As a brief aside…I interviewed at the Times last year (June, I think) and was pretty much told by the Marketing Director that competition and profitability wasn’t even an object. The Reverend’s goal appears to be to HAVE a newspaper at his disposal when he wants one…nothing more.
Also, there are 2 editions of the (Chicago) Tribune and Sun Times every day. The morning addition, and the evening addition. The evening edition is basically the morning addition with a few extra pages wrapped around it. The extra pages contain the closing market information for the day, and the latest headlines.
Albany, NY, has the Albany Times-Union, plus the Daily Gazette. The Gazette is based in Schenectady, but both papers cover both cities and are sold in both.
The TU does better in Albany, of course, and the Gazette in Schenectady.
Miami has the Miami Herald and El Nuevo Herald, the Spanish version, with a more Latin slant (and I DO mean slant) on the topics. The are owned by the same company (Knight Ridder) and use the same building, but one is not merely a translation of the other.
I lived in DC and it was months before I knew something other than the Post existed. It definitely isn’t like the Chicago Tribune vs Chicago Sun-Times or the New York Papers.
In NYC the Times seems more in competition with the Wall Street Journal and the Post and Daily News seem to go at it.
Madison, WI has the Wisconsin State Journal (morning) and The Capital Times (afternoon). What’s even more interestnig is that they are both published by the same company, but the WSJ is conservative (for Madison anyways) and the Cap Times is pretty liberal.
St. Louis has the Post-Dispatch and may or may not still have the Globe-Democrat. I know that both ran together at one time, but I haven’t seen the G-D for sale around here for a long time. It used to be that newsstands around here sold the P-D and the G-D, plus both Chicago papers, but now the only St. Louis paper I see is the P-D. I don’t know if that means that the G-D is out of business or if there just weren’t enough people buying it in Springfield to continue selling it here.
The L.A. Daily News started out as the Valley News, so the emphasis tends to be in the San Fernando and Santa Clarita valleys. So it’s more like two neighboring communities with separate papers with some overlap than a true competition between two papers serving the same area.
Here in Central PA, we have the Patriot-News, which largely serves the Harrisburg/East Shore area and the Sentinel, which serves the West Shore. Even though the Patriot has excellent coverage of the West Shore, that’s not its primary focus.
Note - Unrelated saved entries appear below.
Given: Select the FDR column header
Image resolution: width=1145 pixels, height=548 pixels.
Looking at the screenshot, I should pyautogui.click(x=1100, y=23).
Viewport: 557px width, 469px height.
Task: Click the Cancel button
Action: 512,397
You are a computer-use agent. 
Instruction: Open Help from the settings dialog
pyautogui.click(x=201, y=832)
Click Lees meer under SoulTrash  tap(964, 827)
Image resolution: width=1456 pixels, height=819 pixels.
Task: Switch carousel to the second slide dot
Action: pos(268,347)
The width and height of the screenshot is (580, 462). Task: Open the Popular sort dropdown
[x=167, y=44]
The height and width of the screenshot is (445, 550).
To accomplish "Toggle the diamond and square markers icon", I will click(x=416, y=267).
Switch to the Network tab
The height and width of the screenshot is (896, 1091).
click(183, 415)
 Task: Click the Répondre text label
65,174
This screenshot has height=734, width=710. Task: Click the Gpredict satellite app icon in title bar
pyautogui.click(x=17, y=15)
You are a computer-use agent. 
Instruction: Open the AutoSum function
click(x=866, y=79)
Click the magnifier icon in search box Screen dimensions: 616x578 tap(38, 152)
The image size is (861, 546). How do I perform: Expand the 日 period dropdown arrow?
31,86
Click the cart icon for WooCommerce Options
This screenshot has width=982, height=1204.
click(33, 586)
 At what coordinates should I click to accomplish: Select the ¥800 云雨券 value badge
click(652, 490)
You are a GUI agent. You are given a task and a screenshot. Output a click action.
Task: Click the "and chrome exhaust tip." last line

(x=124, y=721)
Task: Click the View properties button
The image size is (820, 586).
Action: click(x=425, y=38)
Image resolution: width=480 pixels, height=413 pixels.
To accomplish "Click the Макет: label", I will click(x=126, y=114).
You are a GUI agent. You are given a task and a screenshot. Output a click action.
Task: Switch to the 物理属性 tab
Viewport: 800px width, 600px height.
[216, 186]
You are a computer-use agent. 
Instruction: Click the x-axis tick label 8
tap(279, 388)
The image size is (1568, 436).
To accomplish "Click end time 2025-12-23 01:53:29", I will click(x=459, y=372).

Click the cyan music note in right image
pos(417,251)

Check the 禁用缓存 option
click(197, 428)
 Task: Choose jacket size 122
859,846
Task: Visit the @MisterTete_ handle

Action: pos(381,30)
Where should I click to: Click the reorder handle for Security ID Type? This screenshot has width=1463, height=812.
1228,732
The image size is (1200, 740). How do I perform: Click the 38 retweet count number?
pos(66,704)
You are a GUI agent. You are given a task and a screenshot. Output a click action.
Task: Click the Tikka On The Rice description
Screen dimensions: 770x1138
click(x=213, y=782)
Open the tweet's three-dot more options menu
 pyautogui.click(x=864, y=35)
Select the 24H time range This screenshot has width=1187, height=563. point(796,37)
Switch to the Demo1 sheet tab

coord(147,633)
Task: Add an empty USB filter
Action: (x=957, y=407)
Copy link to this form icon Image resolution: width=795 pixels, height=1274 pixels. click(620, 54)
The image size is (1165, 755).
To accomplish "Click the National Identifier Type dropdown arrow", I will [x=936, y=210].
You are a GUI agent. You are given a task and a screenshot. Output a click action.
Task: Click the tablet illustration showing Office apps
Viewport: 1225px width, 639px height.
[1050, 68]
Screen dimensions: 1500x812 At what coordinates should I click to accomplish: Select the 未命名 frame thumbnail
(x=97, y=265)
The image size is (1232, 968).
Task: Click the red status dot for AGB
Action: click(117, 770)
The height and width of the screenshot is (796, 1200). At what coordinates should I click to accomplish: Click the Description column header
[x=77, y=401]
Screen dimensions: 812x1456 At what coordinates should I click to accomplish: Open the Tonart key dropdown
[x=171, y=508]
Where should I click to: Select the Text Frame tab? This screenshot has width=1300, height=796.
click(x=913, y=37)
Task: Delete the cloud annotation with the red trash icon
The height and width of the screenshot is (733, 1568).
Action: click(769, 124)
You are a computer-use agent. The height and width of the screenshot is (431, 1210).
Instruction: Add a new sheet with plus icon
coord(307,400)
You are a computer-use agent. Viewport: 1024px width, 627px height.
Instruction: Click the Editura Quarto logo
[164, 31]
The Sentinel is almost exclusively West Shore news, and publishes a daily edition in Carlisle and a weekly edition in Shippensburg that features Shippensburg news.
Both the Patriot and Sentinel are available pretty much everywhere on the West Shore.
I work for a company that does quite a bit of newspaper advertising, so this actually comes up quite a bit. MOST larger metro cities will have more than one paper, though only one “major” daily paper (or one paper anyone outside of the city has ever heard of).
The major cities with two papers have all been mentioned (though you can add the Dallas Morning News/Ft. Worth Star Telegram to the ‘two cities so close you can get either paper’ bracket). For my own personal advertising experiences, the only ones that really come up are LA, NY, Boston and Chicago. And each of those has one that’s significantly larger than the other (the Chicago Tribune has a circulation over a million, while the Sun Times I believe is somewhere around 350,000).
A lot of the larger metro cities will have many localized, or regional newspapers. For example, in LA, the LA Times reaches the whole area. But there’s also the Orange County Register, Riverside Press Enterprise, or even the Inland Valley Daily Bulletin if you’re trying to reach those areas.
There are a few websites that do nothing but list newspapers, but I can’t remember them offhand.
Albuquerque has a morning and evening paper under two different name (Journal and Tribune, respectively), but I believe they’re done by the same company. Would that be a JOA or just one company printing two different papers under two different names instead of, say, Journal and Afternoon Journal?